Type: Bug Priority: Major
Reporter: Bob Glossman (Inactive) Assignee: Bob Glossman (Inactive)
Resolution: Fixed Votes: 1
Labels: None
Environment:

el6.6


Issue Links:
Duplicate
is duplicated by LU-6118 locking flaw generates logged errors Resolved
Related
Severity: 3
Rank (Obsolete): 16507

 Description   

we are violating the vfs locking scheme in el6.6 during our direct calling of f_op->fsync(). The call sequence cfs_tracefile_dump_all_pages() > filp_fsync() -> fp>f_op->fsync() -> ext4_sync_file() -> ext4_flush_unwritten_io() is triggering the following code:

        WARN_ON_ONCE(!mutex_is_locked(&inode->i_mutex) &&
                     !(inode->i_state & I_FREEING));

Comment in ext4_sync_file() says:

  • i_mutex lock is held when entering and exiting this function

We don't conform to that requirement, thus hitting the WARN_ON_ONCE() check in ext4_flush_unwritten_io().

Not sure how to repair this problem. We can't just put a mutex_lock/mutex_unlock inside or around our filp_fsync() as there are other kernel versions we actively support that lock i_mutex inside their ext4_sync_file() routines, at least el7 and sles11sp3, maybe others too.

While this isn't a fatal problem and doesn't cause panics & crashes, it is a regression.

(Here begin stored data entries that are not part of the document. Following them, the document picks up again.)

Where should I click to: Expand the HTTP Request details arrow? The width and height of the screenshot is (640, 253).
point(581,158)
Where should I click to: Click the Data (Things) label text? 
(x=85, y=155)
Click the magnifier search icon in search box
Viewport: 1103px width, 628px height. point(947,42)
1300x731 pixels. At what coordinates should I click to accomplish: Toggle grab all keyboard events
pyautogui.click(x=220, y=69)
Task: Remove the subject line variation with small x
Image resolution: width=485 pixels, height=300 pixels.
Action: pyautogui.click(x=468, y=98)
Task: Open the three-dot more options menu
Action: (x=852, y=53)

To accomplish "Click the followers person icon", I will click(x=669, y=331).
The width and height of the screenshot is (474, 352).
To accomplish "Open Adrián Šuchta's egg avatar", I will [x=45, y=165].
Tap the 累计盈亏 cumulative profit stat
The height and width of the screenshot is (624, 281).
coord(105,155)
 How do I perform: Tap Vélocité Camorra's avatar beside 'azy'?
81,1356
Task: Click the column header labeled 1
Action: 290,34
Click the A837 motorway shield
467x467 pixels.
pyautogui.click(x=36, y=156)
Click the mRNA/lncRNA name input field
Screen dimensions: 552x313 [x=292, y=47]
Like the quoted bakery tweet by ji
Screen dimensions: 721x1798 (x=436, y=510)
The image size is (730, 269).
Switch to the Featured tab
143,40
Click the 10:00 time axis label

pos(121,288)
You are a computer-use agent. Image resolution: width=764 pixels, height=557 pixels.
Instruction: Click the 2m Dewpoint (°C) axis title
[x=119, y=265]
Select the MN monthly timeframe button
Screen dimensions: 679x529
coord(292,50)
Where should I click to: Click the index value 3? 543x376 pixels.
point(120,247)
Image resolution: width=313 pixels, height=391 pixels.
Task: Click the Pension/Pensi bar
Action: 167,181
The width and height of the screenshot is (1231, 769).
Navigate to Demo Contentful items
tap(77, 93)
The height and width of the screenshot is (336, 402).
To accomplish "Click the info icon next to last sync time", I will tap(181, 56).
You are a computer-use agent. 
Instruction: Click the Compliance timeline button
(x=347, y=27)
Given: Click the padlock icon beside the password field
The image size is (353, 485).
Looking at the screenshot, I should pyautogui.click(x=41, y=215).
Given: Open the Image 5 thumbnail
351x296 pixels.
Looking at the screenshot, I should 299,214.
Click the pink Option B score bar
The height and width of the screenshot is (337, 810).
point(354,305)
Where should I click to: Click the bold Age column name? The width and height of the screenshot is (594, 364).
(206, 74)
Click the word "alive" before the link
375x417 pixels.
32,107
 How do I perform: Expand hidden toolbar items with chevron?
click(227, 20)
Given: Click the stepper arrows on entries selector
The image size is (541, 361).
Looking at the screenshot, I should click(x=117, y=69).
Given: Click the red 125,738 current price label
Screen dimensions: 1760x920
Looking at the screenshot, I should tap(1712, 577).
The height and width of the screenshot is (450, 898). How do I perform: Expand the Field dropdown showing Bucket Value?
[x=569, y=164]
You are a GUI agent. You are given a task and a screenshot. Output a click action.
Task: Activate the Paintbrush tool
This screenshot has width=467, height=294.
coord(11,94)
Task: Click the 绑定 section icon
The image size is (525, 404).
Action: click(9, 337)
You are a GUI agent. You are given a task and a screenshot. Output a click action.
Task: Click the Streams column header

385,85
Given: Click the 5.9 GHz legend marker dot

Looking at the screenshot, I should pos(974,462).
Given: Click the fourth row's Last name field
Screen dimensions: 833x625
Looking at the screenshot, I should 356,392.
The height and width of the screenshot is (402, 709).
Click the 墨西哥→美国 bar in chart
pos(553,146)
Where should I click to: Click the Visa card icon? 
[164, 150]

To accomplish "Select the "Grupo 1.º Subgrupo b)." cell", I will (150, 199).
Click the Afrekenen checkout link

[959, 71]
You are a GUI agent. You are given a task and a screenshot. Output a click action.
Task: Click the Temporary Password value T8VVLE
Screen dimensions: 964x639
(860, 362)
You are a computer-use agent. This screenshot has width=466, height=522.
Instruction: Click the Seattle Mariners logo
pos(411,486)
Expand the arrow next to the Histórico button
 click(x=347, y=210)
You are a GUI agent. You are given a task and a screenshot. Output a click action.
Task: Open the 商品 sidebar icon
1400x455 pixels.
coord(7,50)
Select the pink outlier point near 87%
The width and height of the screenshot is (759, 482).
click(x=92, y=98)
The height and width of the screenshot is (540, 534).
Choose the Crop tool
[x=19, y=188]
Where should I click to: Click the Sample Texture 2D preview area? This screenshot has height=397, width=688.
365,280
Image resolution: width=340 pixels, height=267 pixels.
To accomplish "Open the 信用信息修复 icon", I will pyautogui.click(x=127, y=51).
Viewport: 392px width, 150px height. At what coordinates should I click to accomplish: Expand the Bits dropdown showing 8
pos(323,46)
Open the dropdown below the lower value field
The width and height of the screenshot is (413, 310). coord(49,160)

As an example a typical instance looks like this in the syslog:

Nov 12 08:59:21 centos65-2 kernel: WARNING: at fs/ext4/inode.c:3929 ext4_flush_unwritten_io+0x74/0x80 [ext4]() (Not tainted)
Nov 12 08:59:21 centos65-2 kernel: Hardware name: VMware Virtual Platform
Nov 12 08:59:21 centos65-2 kernel: Modules linked in: jbd sha512_generic crc32c_intel libcfs(U) rfcomm sco bridge bnep l2cap autofs4 8021q garp stp llc ipv6 fuse uinput microcode vmware_balloon btusb bluetooth rfkill snd_ens1371 snd_rawmidi snd_ac97_codec ac97_bus snd_seq snd_seq_device snd_pcm snd_timer snd soundcore snd_page_alloc e1000 sg i2c_piix4 i2c_core shpchp ext4 jbd2 mbcache sr_mod cdrom sd_mod crc_t10dif pata_acpi ata_generic ata_piix mptspi mptscsih mptbase scsi_transport_spi dm_mirror dm_region_hash dm_log dm_mod [last unloaded: lnet]
Nov 12 08:59:21 centos65-2 kernel: Pid: 106487, comm: lctl Not tainted 2.6.32.504.1.3.l1111 #1
Nov 12 08:59:21 centos65-2 kernel: Call Trace:
Nov 12 08:59:21 centos65-2 kernel: [<ffffffff81074df7>] ? warn_slowpath_common+0x87/0xc0
Nov 12 08:59:21 centos65-2 kernel: [<ffffffff81074e4a>] ? warn_slowpath_null+0x1a/0x20
Nov 12 08:59:21 centos65-2 kernel: [<ffffffffa00e8bb4>] ? ext4_flush_unwritten_io+0x74/0x80 [ext4]
Nov 12 08:59:21 centos65-2 kernel: [<ffffffffa00e4fc8>] ? ext4_sync_file+0x88/0x1d0 [ext4]
Nov 12 08:59:21 centos65-2 kernel: [<ffffffffa03a3cf8>] ? cfs_tracefile_dump_all_pages+0x178/0x2c0 [libcfs]
Nov 12 08:59:21 centos65-2 kernel: [<ffffffffa03a3ecb>] ? cfs_trace_dump_debug_buffer_usrstr+0x8b/0x90 [libcfs]
Nov 12 08:59:21 centos65-2 kernel: [<ffffffffa039a583>] ? __proc_dump_kernel+0x23/0x30 [libcfs]
Nov 12 08:59:21 centos65-2 kernel: [<ffffffffa0399efb>] ? lprocfs_call_handler+0x2b/0x70 [libcfs]
Nov 12 08:59:21 centos65-2 kernel: [<ffffffffa0399f95>] ? proc_dump_kernel+0x25/0x30 [libcfs]
Nov 12 08:59:21 centos65-2 kernel: [<ffffffff81204157>] ? proc_sys_call_handler+0x97/0xd0
Nov 12 08:59:21 centos65-2 kernel: [<ffffffff812041a4>] ? proc_sys_write+0x14/0x20
Nov 12 08:59:21 centos65-2 kernel: [<ffffffff8118e4a8>] ? vfs_write+0xb8/0x1a0
Nov 12 08:59:21 centos65-2 kernel: [<ffffffff8118ee71>] ? sys_write+0x51/0x90
Nov 12 08:59:21 centos65-2 kernel: [<ffffffff810e5ece>] ? __audit_syscall_exit+0x25e/0x290
Nov 12 08:59:21 centos65-2 kernel: [<ffffffff8100b072>] ? system_call_fastpath+0x16/0x1b
Nov 12 08:59:21 centos65-2 kernel: ---[ end trace f63906e52fe1f987 ]---


 Comments   
Comment by Andreas Dilger [ 13/Nov/14 ]

Bob, can you check what patch introduced this WARN_ON(), so we can see what the implications of this change are. It seems unlikely that RHEL would have changed the locking in the middle of a stable release, but I've been surprised before.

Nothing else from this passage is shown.